*SET TASK*:
Count the lines in the entries below that contain the string "each", treating uppercase and lowercase as different. Give only the number.

===== EXTRACTED RECORDS =====

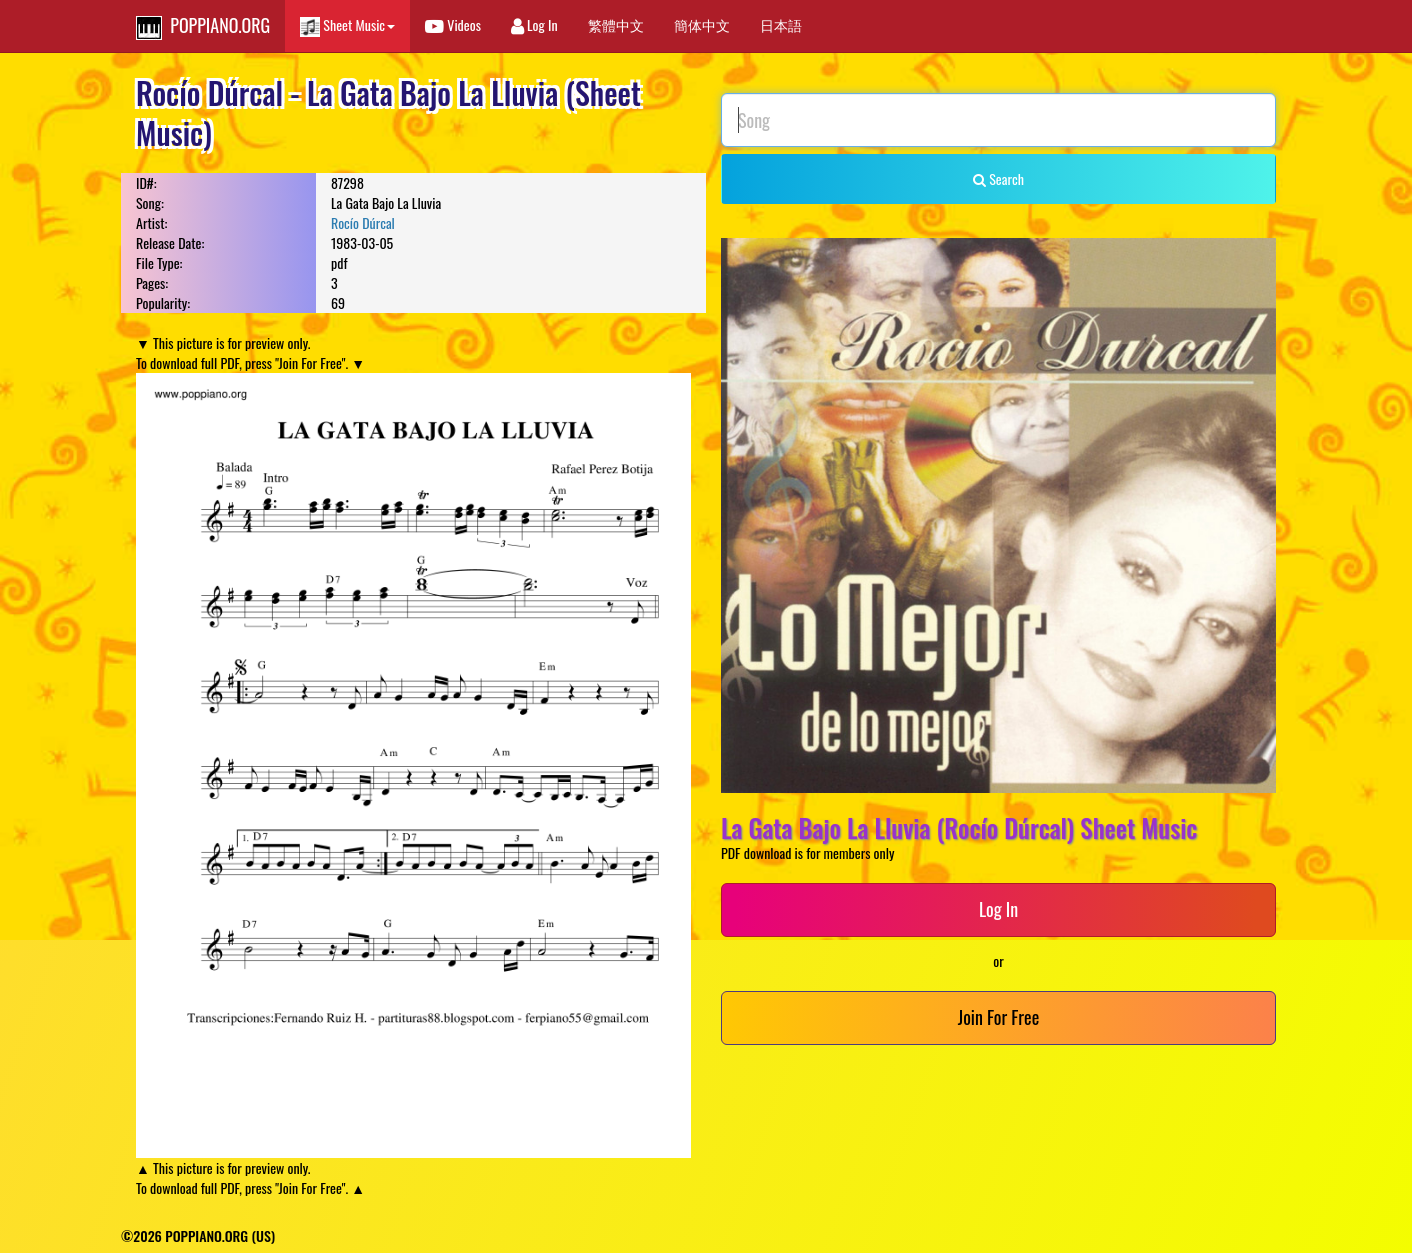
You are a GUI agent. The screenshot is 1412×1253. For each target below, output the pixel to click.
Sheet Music (347, 25)
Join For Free (998, 1017)
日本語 (781, 24)
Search (998, 178)
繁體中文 (616, 24)
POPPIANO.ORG (203, 26)
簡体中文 (702, 24)
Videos (453, 24)
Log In (534, 24)
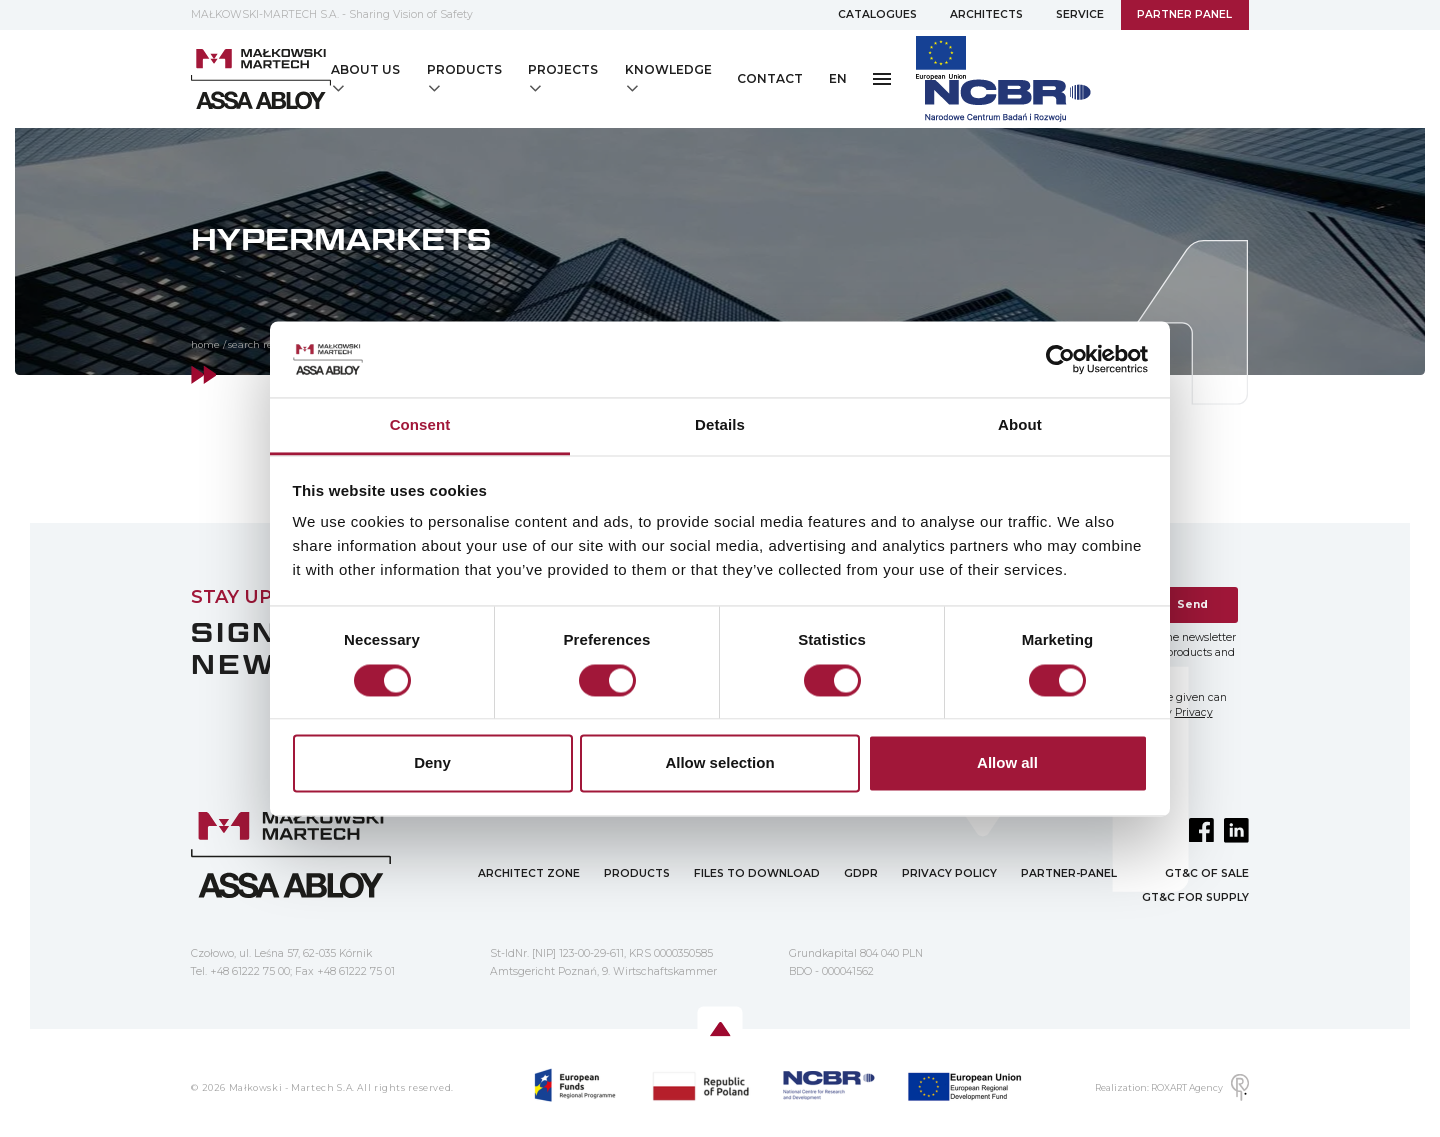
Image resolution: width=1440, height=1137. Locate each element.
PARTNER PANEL (1184, 14)
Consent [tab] (420, 425)
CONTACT (770, 79)
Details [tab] (720, 425)
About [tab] (1020, 425)
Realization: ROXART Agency (1172, 1087)
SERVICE (1080, 14)
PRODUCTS (637, 873)
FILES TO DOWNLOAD (757, 873)
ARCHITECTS (986, 14)
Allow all (1007, 763)
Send (1192, 604)
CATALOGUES (877, 14)
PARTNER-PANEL (1069, 873)
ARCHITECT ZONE (529, 873)
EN (838, 78)
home (205, 344)
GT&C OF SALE (1207, 873)
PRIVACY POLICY (949, 873)
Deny (432, 763)
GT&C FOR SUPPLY (1195, 897)
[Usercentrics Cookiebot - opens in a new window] (1060, 359)
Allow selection (719, 763)
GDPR (861, 873)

=====

*EXERCISE SOLUTION*:
2